--- Records for the exercise ---
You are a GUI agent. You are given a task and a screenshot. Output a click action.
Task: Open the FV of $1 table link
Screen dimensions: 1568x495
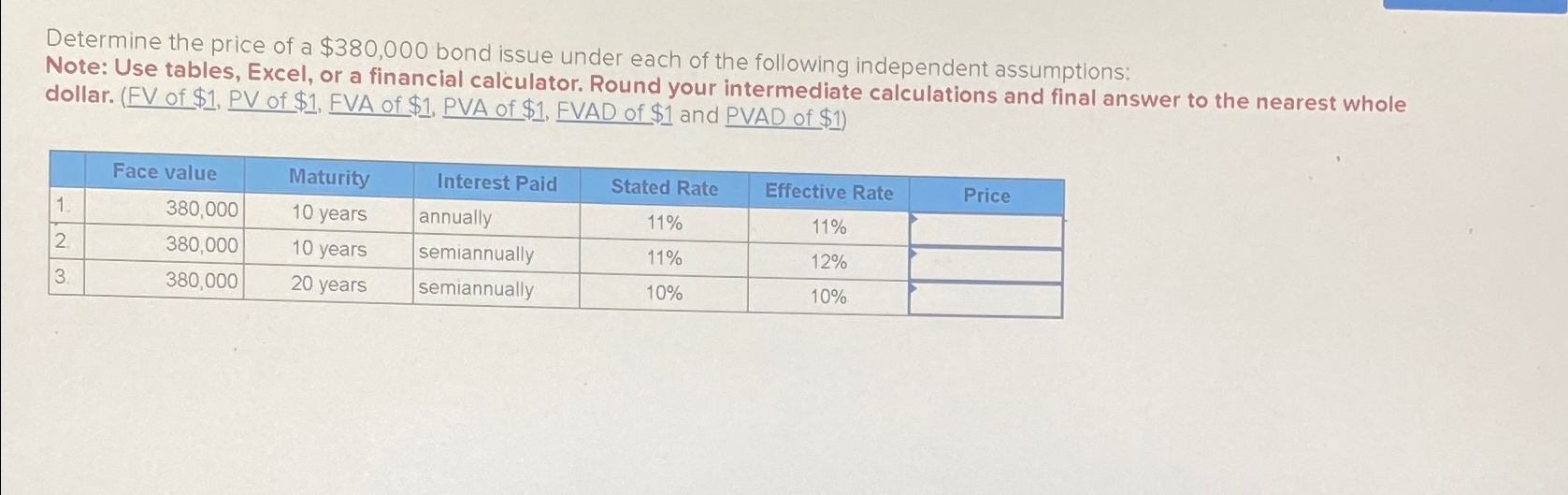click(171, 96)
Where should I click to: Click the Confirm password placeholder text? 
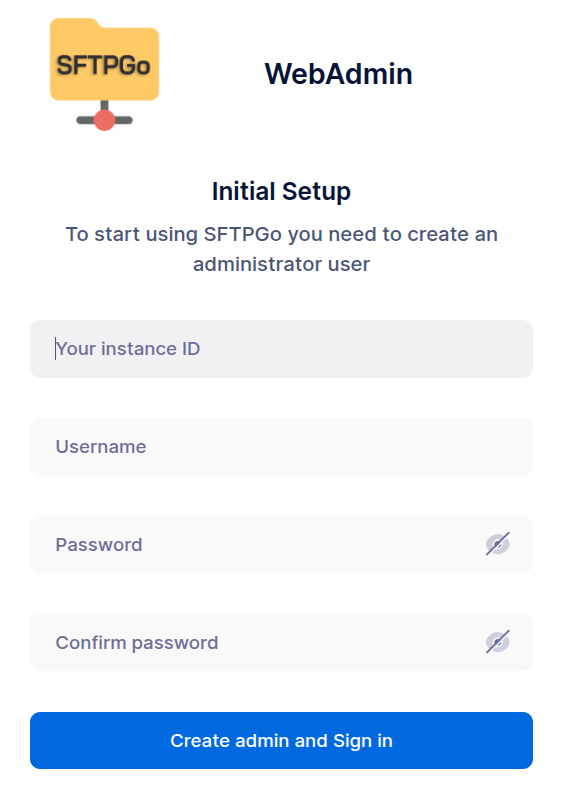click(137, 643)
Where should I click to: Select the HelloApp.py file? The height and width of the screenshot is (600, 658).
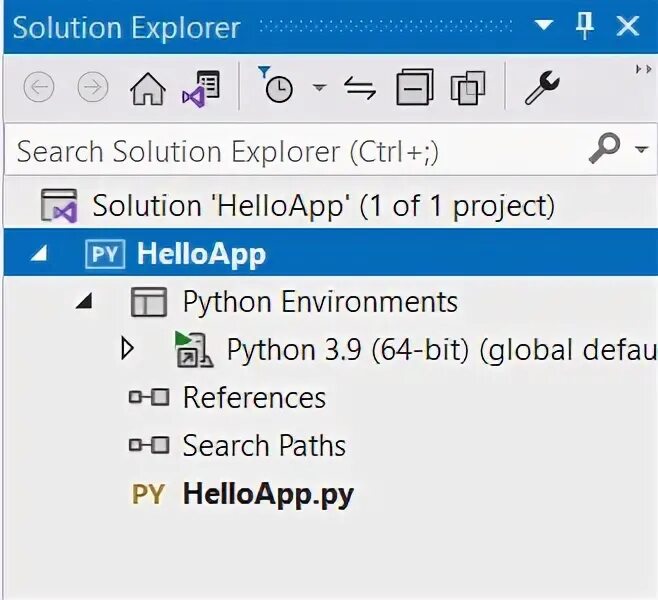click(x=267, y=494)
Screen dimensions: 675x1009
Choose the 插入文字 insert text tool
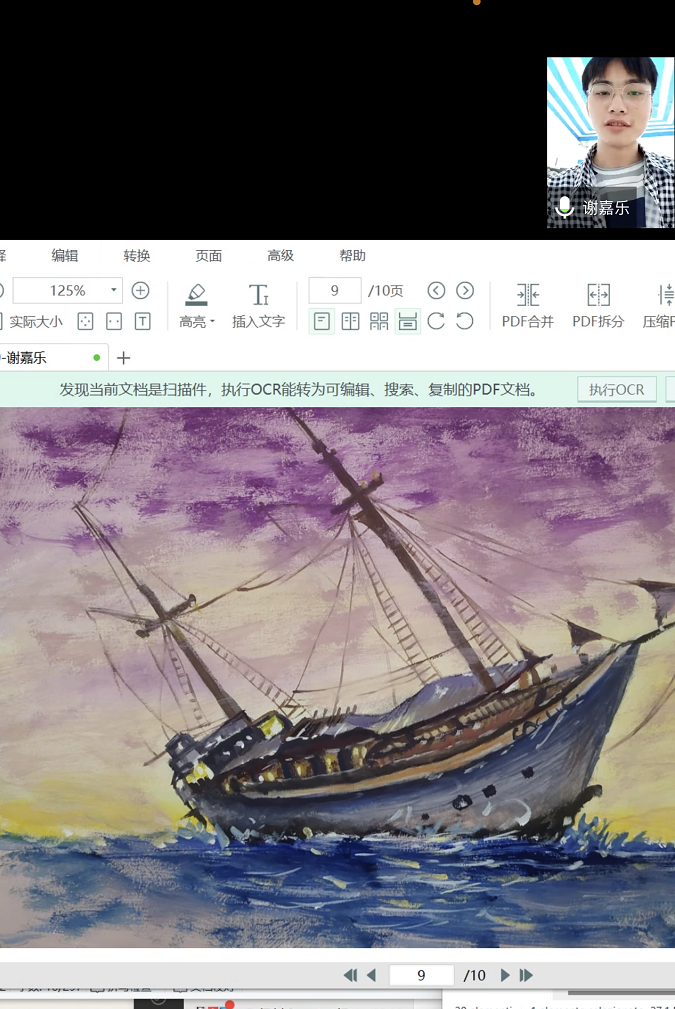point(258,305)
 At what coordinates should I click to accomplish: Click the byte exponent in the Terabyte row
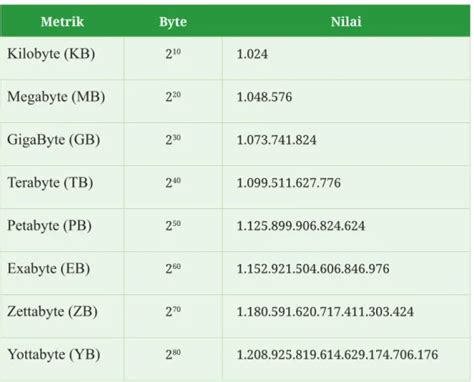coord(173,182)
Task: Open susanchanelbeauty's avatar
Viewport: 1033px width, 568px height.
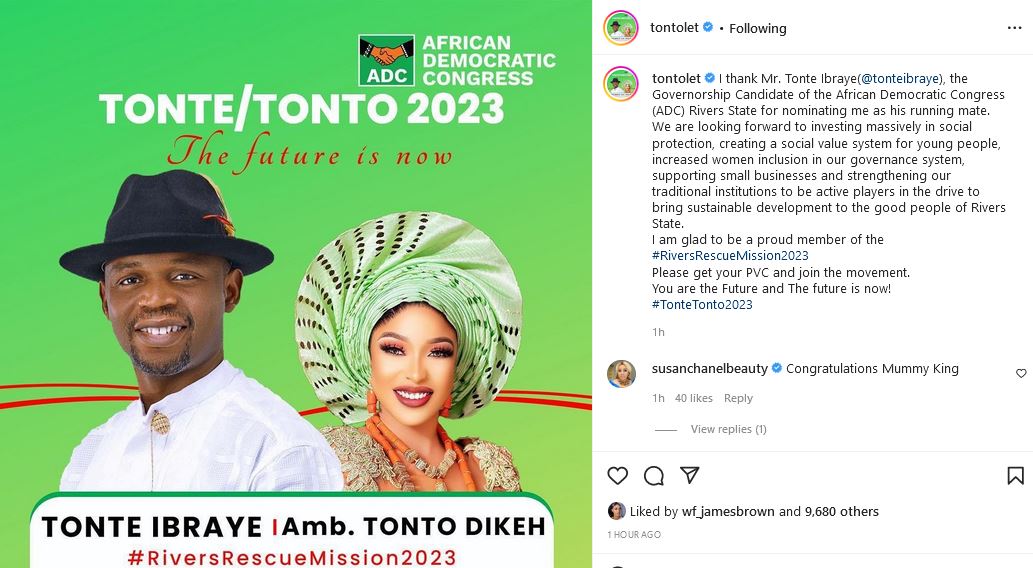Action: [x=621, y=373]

--- Exercise instructions ---
Each line that holds the string "Open" is to be copied from the entries above.

--- Answer box ---
Task: Open the FV of $1 table link
Task: Open susanchanelbeauty's avatar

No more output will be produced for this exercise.